### WHAT NEEDS TO BE DONE:
The expected output is exactly the lines below, starting at the line with "The height and width of the screenshot is (526, 701)." and ending at the line with "Task: Click the 37.7 hrs value", both included; no other line belongs in it.

### DATASET RECORDS:
----------

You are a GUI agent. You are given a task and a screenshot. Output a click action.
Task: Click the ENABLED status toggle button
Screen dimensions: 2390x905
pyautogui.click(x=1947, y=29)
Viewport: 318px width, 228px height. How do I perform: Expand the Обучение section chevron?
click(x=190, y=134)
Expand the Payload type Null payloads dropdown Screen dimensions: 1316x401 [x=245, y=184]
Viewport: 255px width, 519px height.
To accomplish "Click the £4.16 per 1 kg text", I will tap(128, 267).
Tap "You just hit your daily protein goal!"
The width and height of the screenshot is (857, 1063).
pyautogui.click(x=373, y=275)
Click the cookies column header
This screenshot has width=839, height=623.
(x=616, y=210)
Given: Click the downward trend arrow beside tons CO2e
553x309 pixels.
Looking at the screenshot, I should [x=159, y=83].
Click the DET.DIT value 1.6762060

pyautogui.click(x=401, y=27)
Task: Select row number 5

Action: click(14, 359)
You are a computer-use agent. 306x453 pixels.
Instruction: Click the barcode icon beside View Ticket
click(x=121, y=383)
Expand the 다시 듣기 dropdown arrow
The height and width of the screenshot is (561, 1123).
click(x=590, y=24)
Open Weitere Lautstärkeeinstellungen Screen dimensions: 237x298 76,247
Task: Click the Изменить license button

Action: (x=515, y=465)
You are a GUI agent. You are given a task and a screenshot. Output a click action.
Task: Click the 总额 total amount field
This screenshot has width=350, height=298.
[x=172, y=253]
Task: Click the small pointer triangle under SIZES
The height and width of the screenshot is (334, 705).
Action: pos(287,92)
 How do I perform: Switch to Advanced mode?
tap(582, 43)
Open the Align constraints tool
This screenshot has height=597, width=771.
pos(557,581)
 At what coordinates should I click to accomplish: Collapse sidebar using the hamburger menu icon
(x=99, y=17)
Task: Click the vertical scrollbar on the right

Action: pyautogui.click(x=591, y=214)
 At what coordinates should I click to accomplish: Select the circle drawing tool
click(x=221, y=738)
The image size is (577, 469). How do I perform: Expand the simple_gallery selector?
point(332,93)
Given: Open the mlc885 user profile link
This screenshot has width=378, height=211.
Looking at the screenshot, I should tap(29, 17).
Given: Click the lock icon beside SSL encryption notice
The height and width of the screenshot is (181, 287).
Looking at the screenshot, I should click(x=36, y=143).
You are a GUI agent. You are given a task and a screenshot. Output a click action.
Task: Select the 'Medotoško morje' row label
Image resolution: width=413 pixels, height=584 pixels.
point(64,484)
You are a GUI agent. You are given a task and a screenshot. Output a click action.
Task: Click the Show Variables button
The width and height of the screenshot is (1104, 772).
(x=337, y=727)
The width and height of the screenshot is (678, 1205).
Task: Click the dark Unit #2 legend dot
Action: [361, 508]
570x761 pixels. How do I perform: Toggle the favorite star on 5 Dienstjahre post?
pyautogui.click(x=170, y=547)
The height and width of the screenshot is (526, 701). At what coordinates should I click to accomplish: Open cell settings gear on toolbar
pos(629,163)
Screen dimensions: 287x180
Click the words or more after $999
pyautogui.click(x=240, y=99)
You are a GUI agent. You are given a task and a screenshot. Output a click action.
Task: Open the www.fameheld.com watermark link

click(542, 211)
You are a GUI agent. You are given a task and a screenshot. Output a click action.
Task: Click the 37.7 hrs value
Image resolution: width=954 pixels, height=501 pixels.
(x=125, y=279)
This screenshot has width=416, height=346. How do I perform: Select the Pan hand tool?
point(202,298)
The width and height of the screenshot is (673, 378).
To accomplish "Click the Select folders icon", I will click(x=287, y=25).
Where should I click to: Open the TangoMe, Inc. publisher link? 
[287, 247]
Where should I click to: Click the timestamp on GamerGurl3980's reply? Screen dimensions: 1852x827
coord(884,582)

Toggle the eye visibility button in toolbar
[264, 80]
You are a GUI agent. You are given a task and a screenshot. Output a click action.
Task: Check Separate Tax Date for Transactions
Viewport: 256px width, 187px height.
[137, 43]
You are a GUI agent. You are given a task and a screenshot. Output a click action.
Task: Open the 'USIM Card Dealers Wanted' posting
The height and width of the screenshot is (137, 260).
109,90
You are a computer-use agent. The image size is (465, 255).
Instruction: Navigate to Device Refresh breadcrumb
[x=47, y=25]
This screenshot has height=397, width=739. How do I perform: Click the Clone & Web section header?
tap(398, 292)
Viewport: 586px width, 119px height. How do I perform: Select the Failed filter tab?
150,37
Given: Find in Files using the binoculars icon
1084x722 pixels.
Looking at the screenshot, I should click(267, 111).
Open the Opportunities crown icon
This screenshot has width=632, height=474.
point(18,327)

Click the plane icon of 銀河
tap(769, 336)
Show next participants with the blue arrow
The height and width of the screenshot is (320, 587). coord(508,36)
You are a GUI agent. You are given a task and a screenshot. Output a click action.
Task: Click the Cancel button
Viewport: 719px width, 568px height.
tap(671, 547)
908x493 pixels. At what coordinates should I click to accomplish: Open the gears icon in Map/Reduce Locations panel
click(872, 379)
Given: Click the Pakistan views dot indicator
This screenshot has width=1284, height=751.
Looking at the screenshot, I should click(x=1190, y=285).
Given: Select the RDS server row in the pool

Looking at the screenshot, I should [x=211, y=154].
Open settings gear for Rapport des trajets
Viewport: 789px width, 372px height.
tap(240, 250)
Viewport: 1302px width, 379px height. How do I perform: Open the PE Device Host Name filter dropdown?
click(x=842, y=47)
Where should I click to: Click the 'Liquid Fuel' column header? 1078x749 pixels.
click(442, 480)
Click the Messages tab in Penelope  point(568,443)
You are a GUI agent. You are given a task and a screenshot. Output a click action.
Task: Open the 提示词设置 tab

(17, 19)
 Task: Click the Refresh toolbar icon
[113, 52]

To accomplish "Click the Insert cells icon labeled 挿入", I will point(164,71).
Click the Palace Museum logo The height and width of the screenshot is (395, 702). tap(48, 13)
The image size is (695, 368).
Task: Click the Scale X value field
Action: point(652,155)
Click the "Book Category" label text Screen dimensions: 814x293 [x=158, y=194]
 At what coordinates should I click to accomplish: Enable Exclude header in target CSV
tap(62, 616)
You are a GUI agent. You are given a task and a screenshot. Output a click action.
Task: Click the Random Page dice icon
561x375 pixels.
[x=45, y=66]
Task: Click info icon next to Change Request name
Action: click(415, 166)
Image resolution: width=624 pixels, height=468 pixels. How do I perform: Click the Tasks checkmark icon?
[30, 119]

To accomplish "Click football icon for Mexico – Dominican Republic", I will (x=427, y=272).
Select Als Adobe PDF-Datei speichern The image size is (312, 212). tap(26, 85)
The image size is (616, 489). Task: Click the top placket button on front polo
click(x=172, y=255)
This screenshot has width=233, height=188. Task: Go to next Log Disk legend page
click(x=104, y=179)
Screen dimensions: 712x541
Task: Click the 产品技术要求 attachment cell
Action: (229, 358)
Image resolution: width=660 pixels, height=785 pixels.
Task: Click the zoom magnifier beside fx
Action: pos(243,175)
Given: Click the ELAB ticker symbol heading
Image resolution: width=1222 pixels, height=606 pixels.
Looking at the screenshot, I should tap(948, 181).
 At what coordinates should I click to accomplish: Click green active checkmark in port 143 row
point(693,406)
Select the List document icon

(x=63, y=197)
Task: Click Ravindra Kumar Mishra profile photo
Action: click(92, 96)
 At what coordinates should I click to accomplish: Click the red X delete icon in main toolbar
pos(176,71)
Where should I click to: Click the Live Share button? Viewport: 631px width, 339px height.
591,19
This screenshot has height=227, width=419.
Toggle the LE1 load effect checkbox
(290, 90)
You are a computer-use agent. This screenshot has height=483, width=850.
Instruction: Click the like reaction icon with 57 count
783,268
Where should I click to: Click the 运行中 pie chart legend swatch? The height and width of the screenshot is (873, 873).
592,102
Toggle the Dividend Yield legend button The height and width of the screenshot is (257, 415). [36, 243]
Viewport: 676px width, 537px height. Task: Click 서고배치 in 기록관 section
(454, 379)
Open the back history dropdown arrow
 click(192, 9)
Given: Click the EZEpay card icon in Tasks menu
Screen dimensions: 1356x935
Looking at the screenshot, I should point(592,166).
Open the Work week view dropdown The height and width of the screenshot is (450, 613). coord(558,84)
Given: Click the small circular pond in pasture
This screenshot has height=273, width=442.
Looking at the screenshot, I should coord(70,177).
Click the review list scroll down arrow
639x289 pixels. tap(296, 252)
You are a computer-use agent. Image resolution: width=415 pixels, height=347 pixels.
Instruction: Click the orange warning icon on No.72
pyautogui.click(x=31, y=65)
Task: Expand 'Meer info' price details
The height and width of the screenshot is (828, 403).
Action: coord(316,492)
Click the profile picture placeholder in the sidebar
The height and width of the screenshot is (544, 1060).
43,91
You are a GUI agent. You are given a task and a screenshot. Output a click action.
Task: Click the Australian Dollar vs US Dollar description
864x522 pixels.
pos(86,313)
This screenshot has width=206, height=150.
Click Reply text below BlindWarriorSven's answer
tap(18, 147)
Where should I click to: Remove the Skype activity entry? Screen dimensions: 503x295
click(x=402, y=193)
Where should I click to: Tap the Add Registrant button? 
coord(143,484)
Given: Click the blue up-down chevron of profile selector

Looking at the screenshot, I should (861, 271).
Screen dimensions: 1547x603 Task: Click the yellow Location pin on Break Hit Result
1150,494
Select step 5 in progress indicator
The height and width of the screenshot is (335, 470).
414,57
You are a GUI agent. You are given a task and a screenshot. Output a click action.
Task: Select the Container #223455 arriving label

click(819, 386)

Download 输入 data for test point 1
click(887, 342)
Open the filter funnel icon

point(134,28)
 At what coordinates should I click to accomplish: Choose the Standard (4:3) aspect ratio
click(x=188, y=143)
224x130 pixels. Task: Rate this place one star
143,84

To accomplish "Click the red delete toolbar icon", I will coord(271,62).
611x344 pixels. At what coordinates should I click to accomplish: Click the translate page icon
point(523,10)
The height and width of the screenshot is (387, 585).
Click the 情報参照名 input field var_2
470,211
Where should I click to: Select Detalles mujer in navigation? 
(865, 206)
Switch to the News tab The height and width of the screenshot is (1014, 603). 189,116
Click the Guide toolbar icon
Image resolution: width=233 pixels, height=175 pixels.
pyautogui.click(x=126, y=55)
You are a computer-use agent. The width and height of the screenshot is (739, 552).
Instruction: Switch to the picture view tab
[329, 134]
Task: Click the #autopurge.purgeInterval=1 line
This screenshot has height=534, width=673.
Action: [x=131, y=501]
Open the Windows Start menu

----------

### WRITTEN RESPONSE:
The height and width of the screenshot is (526, 701). At what coordinates should I click to accomplish: Open cell settings gear on toolbar
pos(629,163)
Screen dimensions: 287x180
Click the words or more after $999
pyautogui.click(x=240, y=99)
You are a GUI agent. You are given a task and a screenshot. Output a click action.
Task: Open the www.fameheld.com watermark link

click(542, 211)
You are a GUI agent. You are given a task and a screenshot. Output a click action.
Task: Click the 37.7 hrs value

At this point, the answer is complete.